• Jeanne Marie

Performers Edge Dance Center’s Students Express Coronavirus Impact through Dance

Updated: Nov 27, 2020

Students at Performers Edge Dance Center, a dance studio in Davenport, Florida, have been back to taking dance classes for about 5 months after quarantining during the initial outbreak of COVID-19.

Studio owner, Amie Hollborn, took some time to sit down with her students one day in order to discuss their experiences, feelings about the global event, and emotions surrounding returning to dance classes, according to Hollborn.

Hollborn shares, that she found many of her students’ responses to be inspiring and mature beyond the average young teenage response.

According to the Center for Disease Control, preteens and teenagers most often react to emergency situations by pulling away from social activities and acting out due to difficulty in talking about the overwhelming emotions they’re experiencing.

However, upon returning to the studio, PEDC’s students tell how, even when ranging in ages and quarantine experiences, they had done a lot of self-reflection during the time at home and were extremely happy to return to their dance practices.

Students around this age, developmentally, are focused on the social structures typically forming in their lives outside of the home setting, according to an article written for Children & Schools.

The article continues on to say that the focus on separation from family structure and creating peer groups, as well as a development of social and emotional regulation can be heavily disrupted when those students face a traumatic event.

Not only is COVID-19 potentially one of the first global disasters these students are facing but due to the nature of how the virus spreads, an article written by the CDC recommends staying inside the home and at least 6 feet away from another person when outside the home.

Teenagers and preteens who are at this developmental stage are simultaneously experiencing a traumatic event while also being pulled from the social situations that assist in their development into adulthood for their safety and the safety of the public.

Assisting middle adolescence in this transition can be difficult for caregivers as they attempt to adjust themselves according to an article by the National Association of School Psychologists.

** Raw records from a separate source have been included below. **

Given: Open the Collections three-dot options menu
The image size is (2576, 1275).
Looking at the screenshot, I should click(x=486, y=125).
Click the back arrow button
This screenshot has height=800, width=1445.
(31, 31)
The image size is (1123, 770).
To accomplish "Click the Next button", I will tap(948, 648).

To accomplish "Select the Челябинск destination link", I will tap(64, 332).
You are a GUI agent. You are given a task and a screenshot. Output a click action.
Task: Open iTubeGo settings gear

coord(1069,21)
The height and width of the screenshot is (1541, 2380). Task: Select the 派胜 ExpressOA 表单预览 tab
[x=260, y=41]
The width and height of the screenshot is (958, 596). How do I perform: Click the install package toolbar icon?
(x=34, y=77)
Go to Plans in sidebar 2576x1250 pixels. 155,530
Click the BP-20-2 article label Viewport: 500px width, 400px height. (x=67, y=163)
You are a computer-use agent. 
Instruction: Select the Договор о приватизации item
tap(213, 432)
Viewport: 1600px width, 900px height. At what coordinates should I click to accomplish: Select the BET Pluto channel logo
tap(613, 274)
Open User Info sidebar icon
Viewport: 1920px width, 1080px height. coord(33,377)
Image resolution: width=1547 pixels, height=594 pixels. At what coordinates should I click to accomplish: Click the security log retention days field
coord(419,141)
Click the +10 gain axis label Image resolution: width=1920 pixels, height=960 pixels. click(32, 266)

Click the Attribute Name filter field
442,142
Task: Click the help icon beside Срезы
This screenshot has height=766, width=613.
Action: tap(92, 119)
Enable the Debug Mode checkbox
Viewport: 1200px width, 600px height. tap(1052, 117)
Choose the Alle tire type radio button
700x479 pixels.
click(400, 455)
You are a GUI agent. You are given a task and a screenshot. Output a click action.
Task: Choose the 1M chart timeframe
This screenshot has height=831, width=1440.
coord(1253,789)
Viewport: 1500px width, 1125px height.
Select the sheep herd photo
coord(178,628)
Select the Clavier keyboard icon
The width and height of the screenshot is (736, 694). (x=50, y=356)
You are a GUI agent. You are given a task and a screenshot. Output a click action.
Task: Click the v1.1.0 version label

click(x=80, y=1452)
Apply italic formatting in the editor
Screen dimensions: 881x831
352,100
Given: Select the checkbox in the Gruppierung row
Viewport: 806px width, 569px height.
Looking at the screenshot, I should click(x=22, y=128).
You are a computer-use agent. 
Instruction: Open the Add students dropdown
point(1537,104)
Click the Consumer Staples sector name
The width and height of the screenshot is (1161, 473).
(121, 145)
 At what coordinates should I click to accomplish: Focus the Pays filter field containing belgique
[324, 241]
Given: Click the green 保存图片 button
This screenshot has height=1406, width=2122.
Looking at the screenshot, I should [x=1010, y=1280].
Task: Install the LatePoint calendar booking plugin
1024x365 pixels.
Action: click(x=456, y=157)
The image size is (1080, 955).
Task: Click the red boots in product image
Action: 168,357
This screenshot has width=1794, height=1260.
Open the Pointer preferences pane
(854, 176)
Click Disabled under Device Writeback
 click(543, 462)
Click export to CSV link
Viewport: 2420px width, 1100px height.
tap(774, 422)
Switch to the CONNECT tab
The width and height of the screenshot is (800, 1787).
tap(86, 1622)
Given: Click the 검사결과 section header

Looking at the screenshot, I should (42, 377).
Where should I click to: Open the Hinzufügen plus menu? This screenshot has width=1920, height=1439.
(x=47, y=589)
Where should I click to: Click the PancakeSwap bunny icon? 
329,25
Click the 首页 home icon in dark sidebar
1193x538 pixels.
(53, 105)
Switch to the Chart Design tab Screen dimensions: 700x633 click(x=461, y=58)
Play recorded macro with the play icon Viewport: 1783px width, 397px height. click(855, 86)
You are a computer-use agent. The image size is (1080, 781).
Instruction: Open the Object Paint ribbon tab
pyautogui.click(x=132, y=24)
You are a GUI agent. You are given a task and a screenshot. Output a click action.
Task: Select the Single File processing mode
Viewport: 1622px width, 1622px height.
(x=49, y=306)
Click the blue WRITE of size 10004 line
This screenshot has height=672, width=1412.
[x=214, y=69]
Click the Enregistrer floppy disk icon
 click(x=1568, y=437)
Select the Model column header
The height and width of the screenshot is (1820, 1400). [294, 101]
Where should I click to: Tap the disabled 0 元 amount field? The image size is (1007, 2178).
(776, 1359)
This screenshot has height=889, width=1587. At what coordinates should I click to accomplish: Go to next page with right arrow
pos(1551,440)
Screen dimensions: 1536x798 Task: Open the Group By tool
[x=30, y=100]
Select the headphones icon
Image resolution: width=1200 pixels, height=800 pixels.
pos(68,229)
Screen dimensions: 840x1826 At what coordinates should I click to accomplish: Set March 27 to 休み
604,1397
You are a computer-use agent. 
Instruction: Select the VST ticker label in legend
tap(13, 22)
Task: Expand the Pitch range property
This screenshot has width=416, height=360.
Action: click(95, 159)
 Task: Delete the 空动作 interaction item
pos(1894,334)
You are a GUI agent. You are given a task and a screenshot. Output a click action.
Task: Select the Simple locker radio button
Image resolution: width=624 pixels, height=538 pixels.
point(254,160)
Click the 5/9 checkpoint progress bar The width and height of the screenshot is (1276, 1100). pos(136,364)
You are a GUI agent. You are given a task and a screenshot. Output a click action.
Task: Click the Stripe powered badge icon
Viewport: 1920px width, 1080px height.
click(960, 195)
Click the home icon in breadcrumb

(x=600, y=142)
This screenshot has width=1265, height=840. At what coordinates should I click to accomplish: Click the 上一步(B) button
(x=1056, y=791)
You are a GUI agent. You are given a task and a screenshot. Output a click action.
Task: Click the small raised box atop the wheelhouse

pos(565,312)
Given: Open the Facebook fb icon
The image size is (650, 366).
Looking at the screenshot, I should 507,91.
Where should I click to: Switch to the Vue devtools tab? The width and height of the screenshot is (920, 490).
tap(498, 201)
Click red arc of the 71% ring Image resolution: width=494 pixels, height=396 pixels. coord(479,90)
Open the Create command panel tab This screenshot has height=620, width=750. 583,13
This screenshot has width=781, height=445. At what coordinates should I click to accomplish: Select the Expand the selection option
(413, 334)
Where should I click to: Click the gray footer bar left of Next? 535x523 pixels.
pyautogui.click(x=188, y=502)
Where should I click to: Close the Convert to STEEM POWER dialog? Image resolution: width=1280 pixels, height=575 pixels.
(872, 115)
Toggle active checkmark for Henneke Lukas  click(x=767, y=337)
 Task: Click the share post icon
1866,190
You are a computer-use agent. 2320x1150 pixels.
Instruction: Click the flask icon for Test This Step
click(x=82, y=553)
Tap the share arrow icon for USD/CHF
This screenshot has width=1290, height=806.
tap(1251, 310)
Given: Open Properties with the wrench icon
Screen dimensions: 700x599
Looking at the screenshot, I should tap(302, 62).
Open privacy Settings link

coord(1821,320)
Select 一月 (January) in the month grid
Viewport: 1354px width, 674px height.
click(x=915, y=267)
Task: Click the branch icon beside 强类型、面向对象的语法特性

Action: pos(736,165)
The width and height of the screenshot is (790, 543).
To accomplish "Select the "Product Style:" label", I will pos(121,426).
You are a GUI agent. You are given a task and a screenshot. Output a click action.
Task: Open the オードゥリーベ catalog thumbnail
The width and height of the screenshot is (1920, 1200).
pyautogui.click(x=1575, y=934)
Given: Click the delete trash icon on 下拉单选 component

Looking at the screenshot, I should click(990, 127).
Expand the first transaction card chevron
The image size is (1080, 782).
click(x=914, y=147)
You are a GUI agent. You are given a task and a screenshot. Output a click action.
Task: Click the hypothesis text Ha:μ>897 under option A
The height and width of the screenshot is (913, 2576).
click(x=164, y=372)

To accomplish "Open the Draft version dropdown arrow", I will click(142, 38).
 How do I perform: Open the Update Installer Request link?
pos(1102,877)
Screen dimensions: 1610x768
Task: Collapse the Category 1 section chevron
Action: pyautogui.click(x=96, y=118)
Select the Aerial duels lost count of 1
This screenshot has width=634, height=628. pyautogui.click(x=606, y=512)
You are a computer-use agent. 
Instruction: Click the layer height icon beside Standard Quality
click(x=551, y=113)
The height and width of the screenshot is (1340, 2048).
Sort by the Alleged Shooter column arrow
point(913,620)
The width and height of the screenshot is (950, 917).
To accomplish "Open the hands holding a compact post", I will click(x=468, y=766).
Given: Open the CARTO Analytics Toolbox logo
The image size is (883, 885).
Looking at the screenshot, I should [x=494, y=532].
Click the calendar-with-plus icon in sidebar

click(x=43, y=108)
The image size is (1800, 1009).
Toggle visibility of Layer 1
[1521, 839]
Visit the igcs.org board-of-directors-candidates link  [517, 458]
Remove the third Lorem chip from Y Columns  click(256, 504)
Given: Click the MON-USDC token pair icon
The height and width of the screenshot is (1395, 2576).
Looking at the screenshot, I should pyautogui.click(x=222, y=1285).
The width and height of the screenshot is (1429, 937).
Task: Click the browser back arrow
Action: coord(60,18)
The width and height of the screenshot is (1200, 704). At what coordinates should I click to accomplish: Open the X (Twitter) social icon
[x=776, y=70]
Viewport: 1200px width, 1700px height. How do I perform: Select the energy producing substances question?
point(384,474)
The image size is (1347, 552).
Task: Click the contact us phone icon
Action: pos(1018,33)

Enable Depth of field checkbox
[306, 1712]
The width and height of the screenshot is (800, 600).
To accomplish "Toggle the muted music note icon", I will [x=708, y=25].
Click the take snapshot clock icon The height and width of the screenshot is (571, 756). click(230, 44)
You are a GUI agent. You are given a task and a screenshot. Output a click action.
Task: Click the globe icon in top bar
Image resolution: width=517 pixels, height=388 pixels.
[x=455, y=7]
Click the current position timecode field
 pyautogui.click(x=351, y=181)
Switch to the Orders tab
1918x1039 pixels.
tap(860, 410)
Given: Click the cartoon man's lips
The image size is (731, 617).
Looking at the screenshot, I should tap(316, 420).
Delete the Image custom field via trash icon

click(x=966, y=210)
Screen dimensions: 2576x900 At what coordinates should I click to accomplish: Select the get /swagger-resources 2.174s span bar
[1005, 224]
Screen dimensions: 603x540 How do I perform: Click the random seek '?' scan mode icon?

However, the article does give some tips for how to best aid children and teens during this difficult transition.

The first suggestion by the National Association of School Psychologists is to “Stay calm, listen and offer reassurance.”.

Adults who acknowledge the situation with their children, explain how they may keep themselves safe, listen and acknowledge the child’s own fears while remaining calm can help to reduce the children’s anxiety, according to the article.

The article also suggests being factual and honest while having age-appropriate conversations, which for teens and preteens, can contain more in-depth information, encouraging them to verbalize their internal experiences and allow them to assist in the decision-making surrounding home activity scheduling.

Allowing the teens to be involved in the structure of the family schedule allows the adolescent to feel some control over their lives while creating a structured environment to engage in, according to the article.

Lastly, the article places a focus on staying connected to the school districts the child participates in.

Staying connected with learning resources to assist in any at-home education, communicating with teachers who can help keep learning on track, and allowing them to find new ways to connect with their school peer groups can continue to add structure while navigating how to continue developing their social worlds during a time of physical separation.